Les IA génératives sont adoptées très rapidement et se banalisent pour effectuer des recherches. Le problème, c'est qu'elles vous donnent une réponse sans vous permettre d'explorer Internet. C'est une sorte de boîte opaque : on ne sait pas comment l'IA fonctionne, comment elle fait ses recommandations, s'il y a des relations commerciales derrière les résultats, ou si une IA est codée de façon vertueuse pour l'environnement. On ignore tout des choix du modèle de l'algorithme pour façonner votre réponse.

Y a-t-il aussi un problème d'accès au marché pour les nouveaux entrants ?

Oui. D'abord parce que ces IA génératives sont imbriquées au sein des services des Gafam [Google, Apple, Facebook - devenu Meta -, Amazon, Microsoft]. Ce qui donne l'impression que l'histoire va se répéter, de manière à favoriser ces mêmes acteurs. Si le DMA a été créé, c'était bien pour permettre à des acteurs émergents de pouvoir bénéficier de l'ensemble de l'écosystème du numérique, et d'éviter que les Gafam préemptent des marchés par cette intégration de leurs services. En plus de tout cela, il y a aussi une vraie nécessité que ces mêmes grands acteurs ne s'accaparent pas l'ensemble des ressources permettant le développement de l'IA : l'accès à l'énergie, à la puissance de calcul, aux compétences, etc.

Comment faire pour éviter que l'histoire se répète, comme vous dites ?

En France, l'Arcep travaille actuellement sur l'impact des IA génératives sur le principe d'Internet ouvert et auditionne tous les acteurs du secteur. Parallèlement à cela, dans le cadre d'une consultation publique de la Commission européenne sur le Cloud and AI Development Act, nous avons appelé à instruire rapidement la désignation dans le DMA des contrôleurs d'accès des services cloud, particulièrement essentiels pour le développement des IA, au même titre que les moteurs de recherche ou les messageries instantanées.

Les opérateurs télécoms réclament également un « fair share » (partage équitable), pour que les grands fournisseurs de contenus participent au financement des réseaux. Est-ce compatible avec la neutralité du Net ?

Il ne faut pas tout mélanger. Ce que demandent réellement les opérateurs, ce n'est pas de financer les interconnexions avec les fournisseurs de contenus, ce qui peut déjà être le cas via le peering payant [connexion directe entre le réseau du fournisseur de contenus et l'opérateur]. Ils veulent une contribution financière pour financer les investissements importants pour la densification de leur réseau, notamment mobile, du fait de l'augmentation du trafic.

C'est totalement indépendant de la neutralité d'Internet, qui est un règlement qui doit continuer à s'appliquer quoi qu'il arrive.
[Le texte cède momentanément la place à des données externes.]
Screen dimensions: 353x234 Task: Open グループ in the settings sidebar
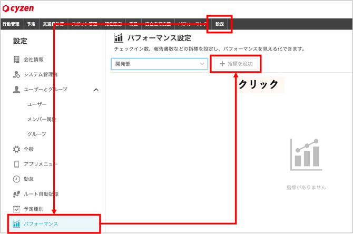pos(37,134)
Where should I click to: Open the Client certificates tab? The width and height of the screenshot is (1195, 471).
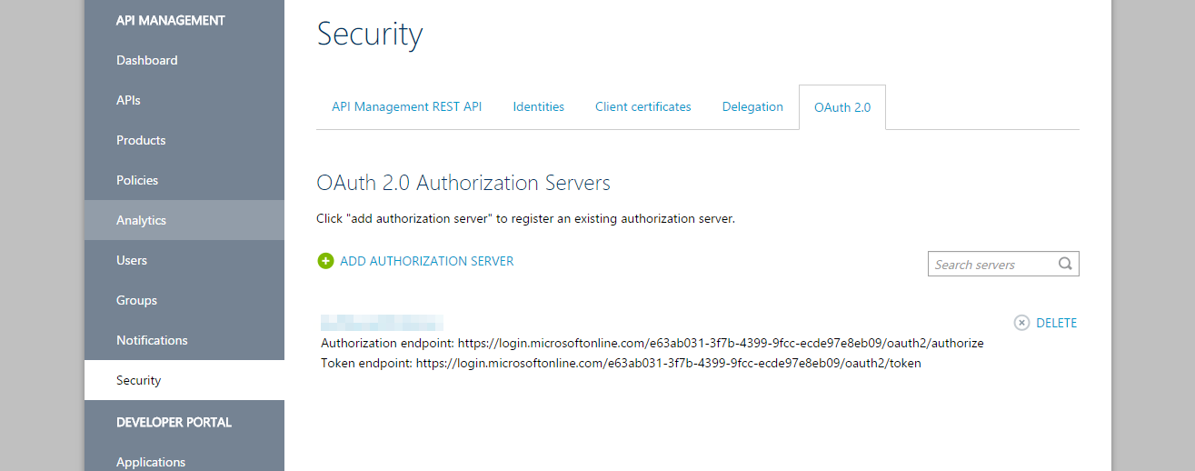click(642, 106)
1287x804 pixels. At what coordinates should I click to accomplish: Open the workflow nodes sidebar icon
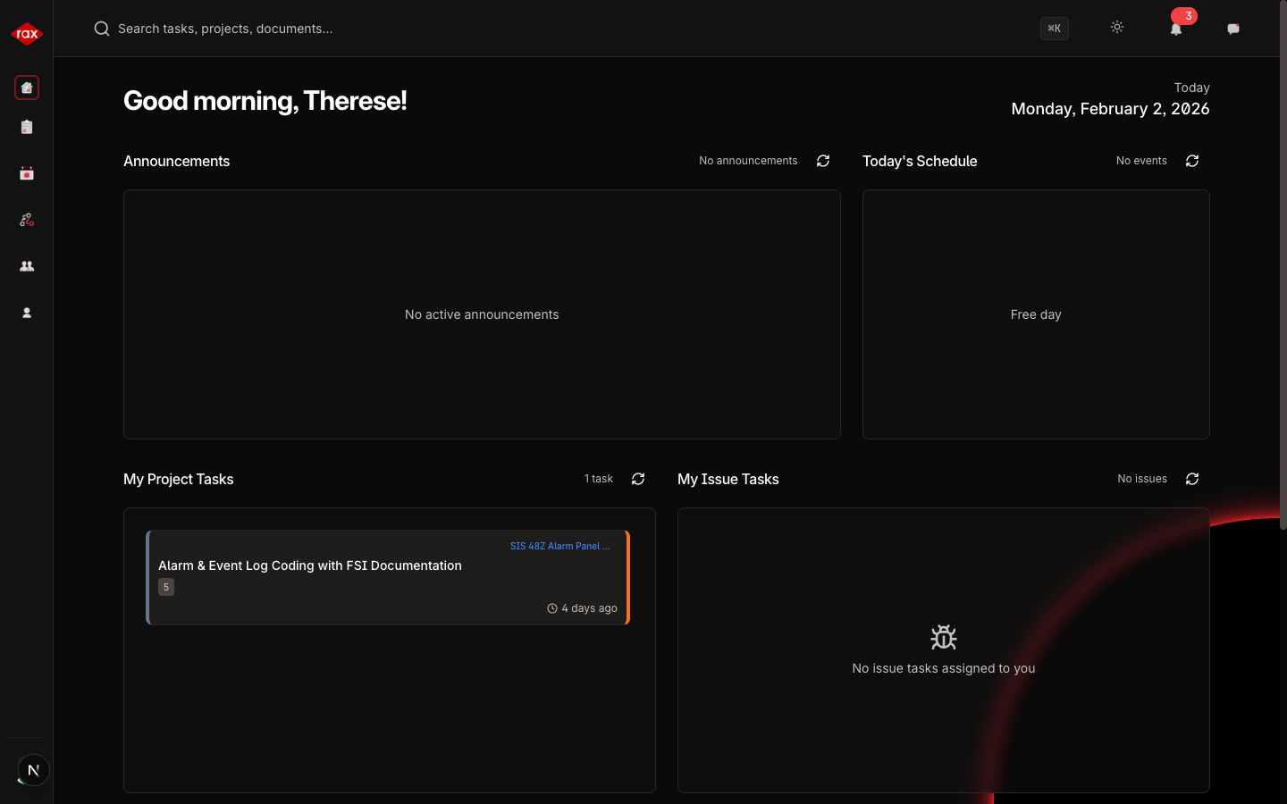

Maintenant, je suis vraiment favorable à ce qu'au niveau européen, il y ait une incitation pour que les fournisseurs de contenus soient responsabilisés sur les flux envoyés sur les réseaux, mais pour des raisons environnementales, car l'augmentation des flux par les grands fournisseurs a un impact bien physique, conduisant à plus de centres de données, d'équipements réseaux, de consommation d'énergie, d'eau, de matériaux, etc.

Vous avez publié l'année dernière un référentiel sur l'écoconception des services numériques avec l'Arcom. En quoi peut-il alléger l'empreinte environnementale du secteur ?

Il permet de prendre le problème à la source. Nous recommandons, par exemple, d'arrêter l'autoplay ou le scrolling infini, et de bien choisir l'algorithme de compression des vidéos. En faisant cela, vous économisez de la capacité de stockage, vous limitez la densification des réseaux de télécommunication, vous contribuez à l'allongement de vie des terminaux. Et puis, arrêter l'autoplay ou le scrolling infini est aussi très bénéfique pour limiter le temps passé sur les écrans et lutter contre ces nouvelles addictions. Le projet de règlement du Digital Fairness Act pourrait être l'occasion de pousser ces solutions.